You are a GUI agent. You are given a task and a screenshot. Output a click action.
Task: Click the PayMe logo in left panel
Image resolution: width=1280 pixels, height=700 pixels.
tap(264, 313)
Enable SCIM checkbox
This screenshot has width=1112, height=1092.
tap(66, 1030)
══════════
WHAT IS NEEDED
Every entry above has to be returned exactly as written.

RESPONSE TO THIS TASK
You are a GUI agent. You are given a task and a screenshot. Output a click action.
Task: Click the PayMe logo in left panel
Image resolution: width=1280 pixels, height=700 pixels.
tap(264, 313)
Enable SCIM checkbox
This screenshot has width=1112, height=1092.
tap(66, 1030)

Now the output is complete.